By Devlyn Lalonde
“Silicon Valley start-up”
Now tell me, after reading those words what was the first thing that came to your mind? Well, if you’ve been watching the news you probably thought of Facebook’s Mark Zuckerberg talking to the US Government House and Senate committees over allegations of misuse of user data. But once your mind travelled beyond that you probably reflected on Google’s playhouse/office space or Apple’s sleek cult of products. Generally, we have a vision of smart, innovative firms staffed by cool young people that are fantastically smart and build revolutionary products. They are generally ecologically conscious, treat people fairly, and give back to their communities.
When we ask Millennials to describe what an ethical company looked like, descriptions like the ones above were provided. So, it was no surprise that when we asked Millennials to rank a series of companies on how ethical they were that new economy tech firms held the top spots.
“The Four,” Google, Amazon, Facebook, and Apple were all at the top of our list. And despite the negative headlines some of them get, Millennials are simply enamored with these companies and their technological marvels. Covered by slogans like, “don’t be evil” –Google, “the everything store” –Amazon, “move fast, break things” –Facebook, or “think differently” –Apple; people, especially Millennials, are willing to forgive slip-ups and mis-steps and perceive these companies as sterling ethical actors. However, if we were to quantify ethicality, say by how much each company spends on their corporate social responsibility initiatives, we find that perception isn’t necessarily correlated with money spent. Looking at education initiatives for instance, the area that we have the best data for and an area that is prioritized by all of “The Four”, we find that none of them are in the top ten education spenders. Those positions are held by: Banco Santander ($197m), IBM ($144m), Telefonica ($130m), Exxon Mobil ($116), Target ($95m), GlaxoSmithKline ($87m), Microsoft ($87m), Toyota Motor ($84m), Rio Tinto Group ($82m), Wells Fargo ($82m), as calculated by UNESCO and the Varkey Foundation.
This halo effect isn’t new nor is it a simply Millennial trait. Looking back a little over a century ago, we can find the same halos surrounding the early American industrialists like the steel enterprises of Carnegie and the assembly lines of Ford, and textile mills of east coast. These now “old economy” firms were once new, and generated similar excitement to our present-day technological titans. Carnegie’s steel mills were known for their hellish working conditions, Ford was known for his skimpy wages, and the mills were a congress of child labour. Yet, they were shiny, new, and an ocean removed from most critical Europe (not that conditions were any better there).

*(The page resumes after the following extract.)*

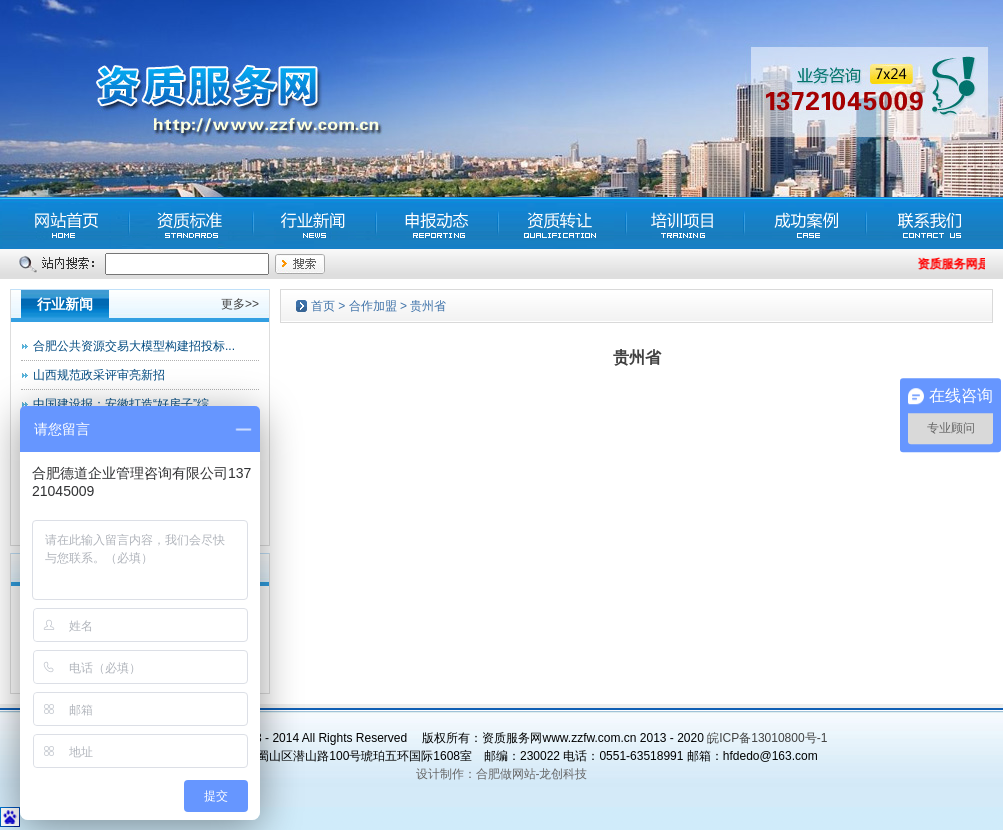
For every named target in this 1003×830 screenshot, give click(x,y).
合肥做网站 (506, 774)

There is a quote from Douglas Adams, author of The Hitchhiker’s Guide to the Galaxy, in which he describes the 3 rules of human reaction to technology.
“Rule 1: Anything that is in the world when you’re born is normal and ordinary and is just a natural
part of the way the world works.
Rule 2: Anything that’s invented between when you’re fifteen and thirty-five is new and exciting and
revolutionary and you can probably get a career in it.
Rule 3: Anything invented after you’re thirty-five is against the natural order of things.”
This colloquialism, pretty well describes the generational difference in company perception. Even within the Millennial cohort we see that those born before 1990 have a slightly less paradisiacal view of these companies, scoring them on average 3 points less ethical than those born after 1990. And this inflection point coincides with those who can remember a life before the internet and those that can’t. To the younger half of Millennials, Facebook is all they have known, its actions that Boomers take so much offense to barely registers on the Millennials’ radar. To them, Facebook, Amazon, Apple, and Google are operating how they’ve always done. They are part of the natural order of things and their rhetoric and organizational culture acts as the baseline for how Millennials expect companies to act. These halos, fade with time but generally seem to follow generations as they get older. So will these silicon angels fall from grace? Save a major scandal, probably not. But will these halos fade? Most definitely. New becomes old and innovative becomes archaic these tech start-ups are enjoying the usual favour of all new companies without a history. Millennials who have grown up with them enjoy them because the make modern life possible, just as the steel mills and textile factors of the last century made modern life useful. The next generation will have its darlings, and well see how these Millennial companies fair in the eyes of the next generation.
The majority of this data came from the Canadian Millennials Report which is Canada’s largest reoccurring syndicated publication dedicated to understanding the views of Canadian Millennials. We survey 2,000 Millennials twice a year tracking their attitudes over time and their perceptions of current issues.